• [SHORT TASK]:
Rewrite the material below, replacing "home screen" with "main screen" and keeping everything else the same. Leave the pictures out of your answer.
# START OF MATERIAL PROVIDED
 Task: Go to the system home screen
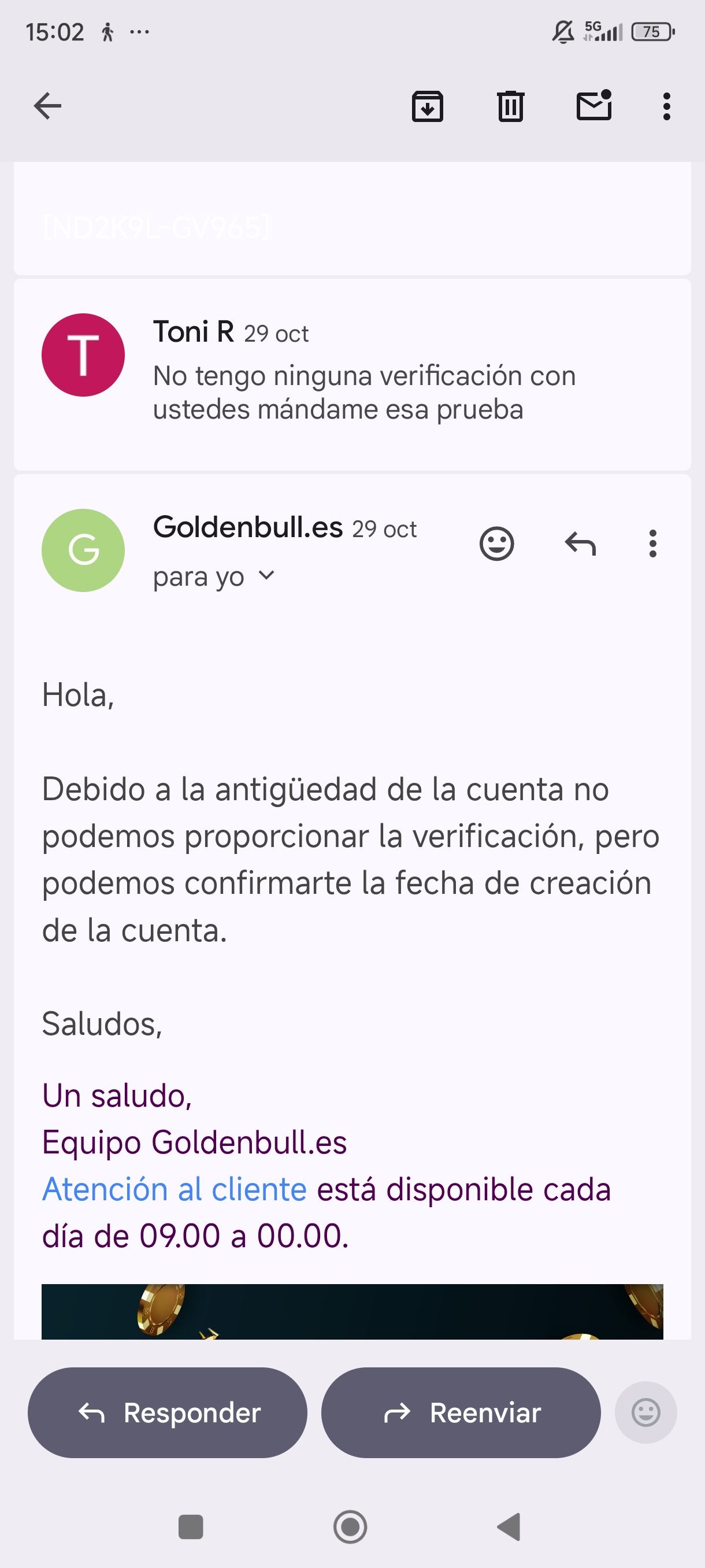(350, 1526)
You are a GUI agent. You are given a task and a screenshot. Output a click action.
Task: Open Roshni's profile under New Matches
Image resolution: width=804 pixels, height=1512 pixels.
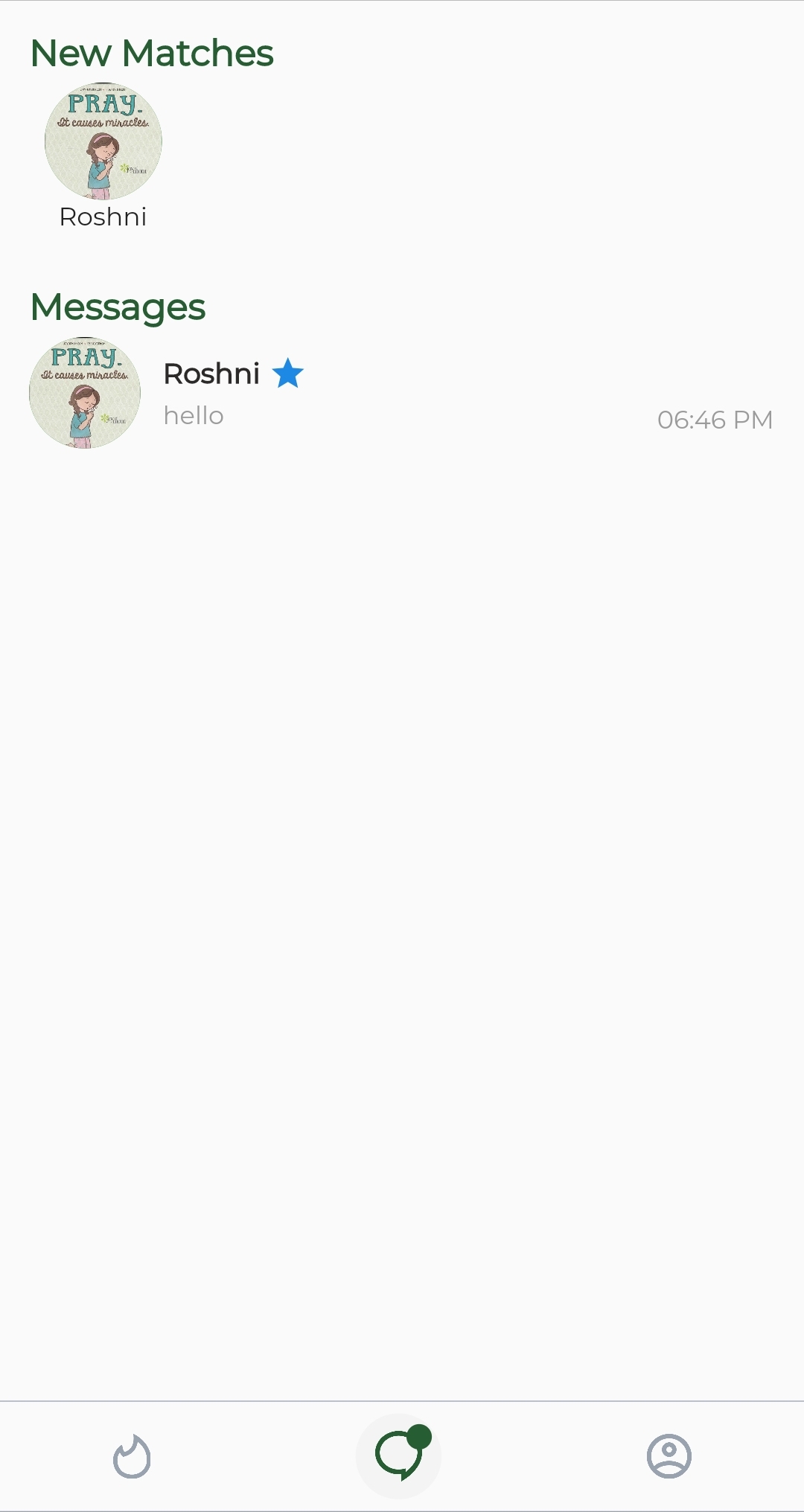(103, 141)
# END OF MATERIAL PROVIDED
• [PROBLEM SOLUTION]:
 Task: Go to the system main screen
(350, 1526)
You are a GUI agent. You are given a task and a screenshot. Output a click action.
Task: Open Roshni's profile under New Matches
Image resolution: width=804 pixels, height=1512 pixels.
(103, 141)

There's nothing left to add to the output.